Convection is how heat passes through fluids. A fluid is anything that has loosely moving molecules that can move easily from one place to another. Liquids and gases are fluids. One important property of fluids is that they rise when heated. That’s because the molecules spread out and move apart when they get hot. The hot fluid becomes less dense and rises up. Cooler fluid is less dense and so it sinks down. This up-and-down motion creates what are called convection currents. Convection currents are circular movements of heated fluids that help spread the heat.
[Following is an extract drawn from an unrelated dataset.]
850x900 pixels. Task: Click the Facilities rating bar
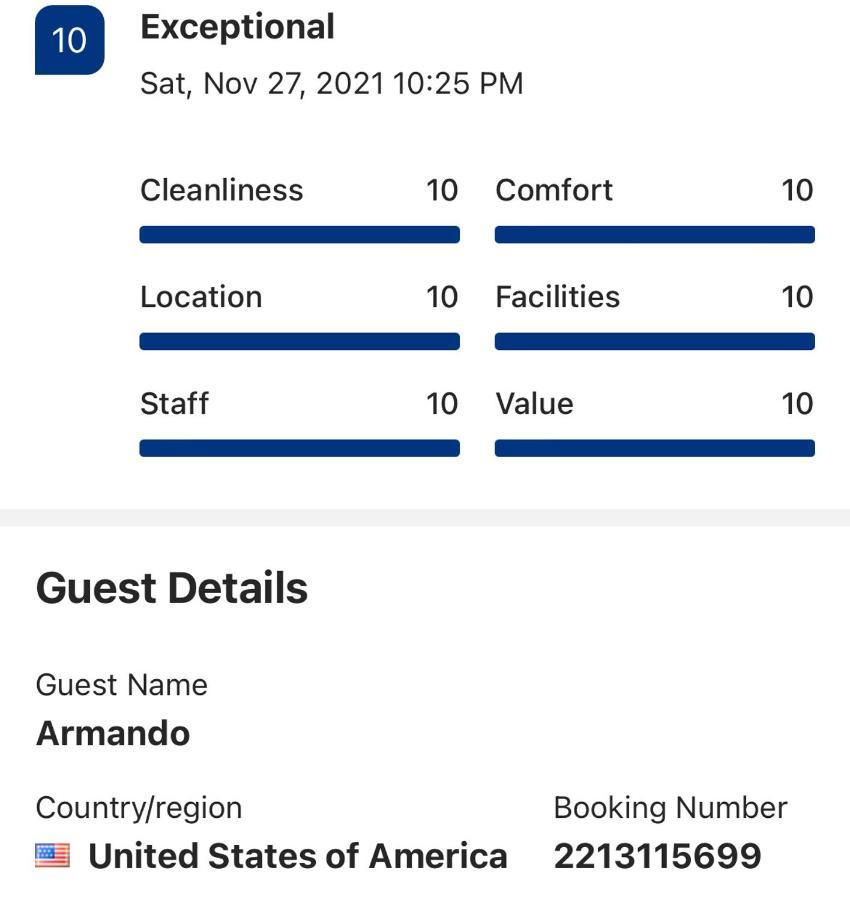click(655, 342)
Here’s an example. Last night I heated up soup for dinner. Yum! At first, the soup was cold in the pan. The soup at the bottom of the pan was closest to the hot stove burner, right? So the soup at the bottom heated up first. As it heated, the molecules spread apart and became less dense. So the heated soup rose up to the top. As the hot soup rose up, the cooler soup at the top sank down to the bottom. When it was at the bottom, it was closest to the heat, so THAT soup got hot and rose up.
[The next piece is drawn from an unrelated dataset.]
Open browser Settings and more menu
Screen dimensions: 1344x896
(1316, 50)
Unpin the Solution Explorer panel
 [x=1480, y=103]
As the soup continued heating, the hot soup rose and the cold soup sank. If you were to look closely, you would see the soup moving up and down in the pot. The up-and-down movement was a convection current. The convection current helped spread the heat around, until all of the soup was heated up. Convection currents explain why the air is hotter at the top of a room and cooler at the bottom. Convection currents also explain why water is warm at the top of the ocean, but gets colder as you swim deeper.
One natural example of convection currents is wind. As the Sun shines down on an area of land, it heats the air above the ground. That warm air rises. As it rises, cooler air moves in to take the place at the bottom. This moving cooler air creates…wind! Wind happens all over Earth because Earth heats unevenly. There are always colder parts and warmer parts. The wind blows from the cooler parts of Earth to the warmer parts.
Other examples of convection are: boiling a pot of water on the stove; using a hot radiator to warm the air in a room; and using heated air to make a hot-air balloon rise up into the sky.